A big day planned with a serious amount of walking. We walk down to the island, Ortigia, to checkout some markets and the castle perched on the coast that was closed the other day. The markets were coloured with spices and flowers, we tried some cheese and honey, then towards the castle. When we got to the castle, we bought some tickets and had a look around, but they neglected to tell us that the actual castle was closed for renovations, so there wasn’t much to see. It was still a lovely morning wandering the markets.

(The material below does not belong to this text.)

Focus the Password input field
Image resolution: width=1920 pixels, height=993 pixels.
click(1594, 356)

Happy with our exploring of Ortigia, we set out on a long walk across Siracusa towards the archeological park of ancient Neapolis; roughly about forty five minutes. On the way, a tourist asked me, of all people, where the train station was. Through our significant mapping of the area and my great sense of direction (ha!) I was able to advise accordingly.
Three main sites scatter Neapolis; the Greek Theatre, Roman Amphitheatre and the Ear of Dionysius. These incredible sites make up some of the best ruins I have seen in Italy. We walked through the park and up some stairs following a path that opened up at the top of the Greek Theatre. On the left, many stairs/seats directing down onto a makeshift wooden stage, soon to be used for a production, and on the right, little niches found themselves in the semi circle of stone – of course we explored every one of them!

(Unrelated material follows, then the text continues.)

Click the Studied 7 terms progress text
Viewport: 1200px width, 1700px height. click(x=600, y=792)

We stumbled onto our next stop, following a shady path outlined by luscious green trees and old wooden fencing; The Ear of Dionysius, of which was nicknamed by Caravaggio. Dionysius I was a tyrant whom ruled from 405-367 BC. I later learnt that a local legend suggested that he used this cave as a prison, and its acoustics, to spy on his captives, thus the name. I found this place absolutely magical. The way you could whisper at one end and hear it at the other was fascinating. I couldn’t help myself and stayed for a short Natalie Cole tune; Orange Coloured Sky – the acoustics were just too good.
A short walk and we were wandering around the Roman Amphitheatre. There was a heap of information boards scattered around the theatre describing what things were and what they were used for. The rest of the park lacked this, so it was good to get some insight whilst we were there, rather than later. I found the Roman Amphitheatre to be beguiling, imagining the gladiator fights that would have taken place.
A friendly waiter and some ham and cheese toasties later, and we’re off to some nearby catacombs, San Giovanni. We bought a couple tickets and waited patiently for the next tour to start. The guide was very informative and took us through the main sections of the catacombs as well as the church and crypt. It was much colder down in the catacombs and really eerie, especially thinking about how the majority of the tunnels were underneath the city of Siracusa.
A leisurely walk back to the vicinity of our hotel where we head straight to a pub called ‘Hops’. We munch on some well earned burgers; ended up costing us a hefty $70 for our cravings – I think we will be sticking to pizzas and pastas from now on.